TEMA : EDUCACIÓN EN VALORES

DOCENTE : COORDINACIÓN ACADÉMICA

INTEGRANTE :
 Zevallos Falcón, Hugo

MODULO : VII.

TINGO MARIA – PERÚ


2016
EVALUACIÓN
1. ¿CÓMO PODRÍA DESARROLLAR EN LOS ALUMNOS VALORES
COMO EL RESPETO, EL AMOR AL PRÓJIMO, LOS BUENOS HÁBITOS EN
LA CASA Y EN EL COLEGIO?
Para responder esta pregunta sería bueno analizar, en primer lugar, algunos
conceptos:
El respeto o reconocimiento es la consideración de que alguien o incluso algo
tiene un valor por sí mismo y se establece como reciprocidad: respeto mutuo,
reconocimiento mutuo. El término se refiere a cuestiones morales y éticas, es
utilizado en filosofía política y otras ciencias sociales como la antropología, la
sociología y la psicología.

El respeto en las relaciones interpersonales comienza en el individuo, en el


reconocimiento del mismo como entidad única que necesita que se comprenda
al otro.

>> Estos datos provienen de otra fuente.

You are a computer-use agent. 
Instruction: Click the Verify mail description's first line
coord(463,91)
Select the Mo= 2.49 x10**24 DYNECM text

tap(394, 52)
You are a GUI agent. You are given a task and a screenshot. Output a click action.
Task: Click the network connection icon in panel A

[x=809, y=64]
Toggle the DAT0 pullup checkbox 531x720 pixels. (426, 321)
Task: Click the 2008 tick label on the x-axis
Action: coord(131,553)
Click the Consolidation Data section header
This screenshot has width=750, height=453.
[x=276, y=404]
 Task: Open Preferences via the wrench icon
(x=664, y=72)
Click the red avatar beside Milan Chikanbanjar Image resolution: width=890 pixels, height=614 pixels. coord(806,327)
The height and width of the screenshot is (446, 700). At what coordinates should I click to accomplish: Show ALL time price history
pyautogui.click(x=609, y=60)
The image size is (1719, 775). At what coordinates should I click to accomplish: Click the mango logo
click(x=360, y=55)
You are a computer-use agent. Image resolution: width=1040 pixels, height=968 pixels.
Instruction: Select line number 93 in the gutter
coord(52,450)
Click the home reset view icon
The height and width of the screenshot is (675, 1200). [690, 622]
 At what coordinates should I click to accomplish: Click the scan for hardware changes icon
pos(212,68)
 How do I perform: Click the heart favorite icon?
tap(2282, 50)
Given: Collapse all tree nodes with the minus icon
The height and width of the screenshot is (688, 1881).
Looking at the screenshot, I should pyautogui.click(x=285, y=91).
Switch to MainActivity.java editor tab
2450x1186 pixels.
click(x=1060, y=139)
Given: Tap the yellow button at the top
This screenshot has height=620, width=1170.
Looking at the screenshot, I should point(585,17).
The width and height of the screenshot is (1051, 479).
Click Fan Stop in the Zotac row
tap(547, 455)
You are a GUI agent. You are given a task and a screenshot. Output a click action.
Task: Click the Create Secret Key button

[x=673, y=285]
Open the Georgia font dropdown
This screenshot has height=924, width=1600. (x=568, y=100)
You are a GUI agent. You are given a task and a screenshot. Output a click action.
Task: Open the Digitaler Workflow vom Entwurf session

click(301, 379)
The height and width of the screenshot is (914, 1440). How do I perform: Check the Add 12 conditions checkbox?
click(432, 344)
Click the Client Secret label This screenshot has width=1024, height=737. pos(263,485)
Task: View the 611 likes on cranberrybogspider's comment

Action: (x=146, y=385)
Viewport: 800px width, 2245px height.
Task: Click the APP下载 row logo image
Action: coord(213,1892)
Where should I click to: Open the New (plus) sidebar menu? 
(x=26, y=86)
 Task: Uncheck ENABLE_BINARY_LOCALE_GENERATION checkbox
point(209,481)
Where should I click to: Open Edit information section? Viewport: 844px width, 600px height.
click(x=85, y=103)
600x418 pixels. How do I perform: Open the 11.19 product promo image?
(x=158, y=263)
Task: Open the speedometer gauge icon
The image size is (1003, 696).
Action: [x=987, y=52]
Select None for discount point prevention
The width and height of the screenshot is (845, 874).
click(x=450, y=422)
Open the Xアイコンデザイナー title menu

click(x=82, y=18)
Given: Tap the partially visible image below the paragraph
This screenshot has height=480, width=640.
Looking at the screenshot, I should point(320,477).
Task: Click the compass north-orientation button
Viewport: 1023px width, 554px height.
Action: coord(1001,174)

Consiste en saber valorar los intereses y necesidades de otro individuo.
El respeto es un valor que permite que el hombre pueda reconocer, aceptar,
apreciar y valorar las cualidades del prójimo y sus derechos. Es decir, el respeto
es el reconocimiento del valor propio y de los derechos de los individuos y de la
sociedad.

El respeto no sólo se manifiesta hacia la actuación de las personas o hacia las


leyes. También se expresa hacia la autoridad, como sucede con los alumnos y
sus maestros o los hijos y sus padres.

El respeto permite que la sociedad viva en paz, en una sana convivencia en base
a normas e instituciones. Implica reconocer en sí y en los demás los derechos y
las obligaciones, por eso suele sintetizarse en la frase “no hagas a los demás lo
que no quieres que te hagan a ti”.
Por el contrario, la falta de respeto genera violencia y enfrentamientos. Cuando
dicha falta corresponde a la violación de una norma o de una ley, incluso es
castigada a nivel formal. Este castigo puede ser una multa económica o hasta el
encarcelamiento.
El amor al prójimo: En las relaciones de la persona con su medio, el amor se
ha clasificado en diferentes manifestaciones; en virtud de ello, pueden aparecer
una o más de las siguientes:
· Amor autopersonal: El amor propio, amor compasivo, es, desde el punto
de vista de la psicología humanista, el sano amor hacia uno mismo. Aparece
situado como prerrequisito de la autoestima y, en cierto contexto, como sinónimo
de ésta. Es algo positivo para el desarrollo personal e indispensable para las
buenas relaciones interpersonales, y no debe confundirse con el narcisismo, que
conlleva egocentrismo y que coincide con una autoestima baja.
· Amor incondicional: Es el amor compasivo, altruista, que se profesa sin
esperar nada a cambio. El amor espiritual, predicado por las diferentes
religiones, es el amor incondicional por antonomasia. El amor maternal, o amor
de madre a hijo, se reconoce también como amor de este tipo, y, por tradición,
se considera motivado por un fuerte instinto que lo hace especialmente intenso;
no obstante, hay también quien cuestiona la existencia de dicho instinto.
· Amor filial: Entre hijos y padres (y, por extensión, entre descendientes y
ancestros).
· Amor fraternal: En su sentido estricto, es el afecto entre hermanos,
aunque puede extenderse a otros parientes exceptuados los padres y los
descendientes. Nace de un sentimiento profundo de gratitud y reconocimiento a
la familia, y se manifiesta por emociones que apuntan a la convivencia, la
colaboración y la identificación de cada sujeto dentro de una estructura de
parentesco.
· Amistad: Cercano al amor fraternal, es un sentimiento que nace de la
necesidad de los seres humanos de socializar.
· El amor al prójimo nace a su vez del uso de la facultad de la mente de
empatizar y tolerar, y constituye la abstracción de la amistad. Para Erich Fromm,
dicho amor al prójimo equivale al amor fraternal y al amor predicado en la Biblia
mediante la frase «amarás al prójimo como a ti mismo».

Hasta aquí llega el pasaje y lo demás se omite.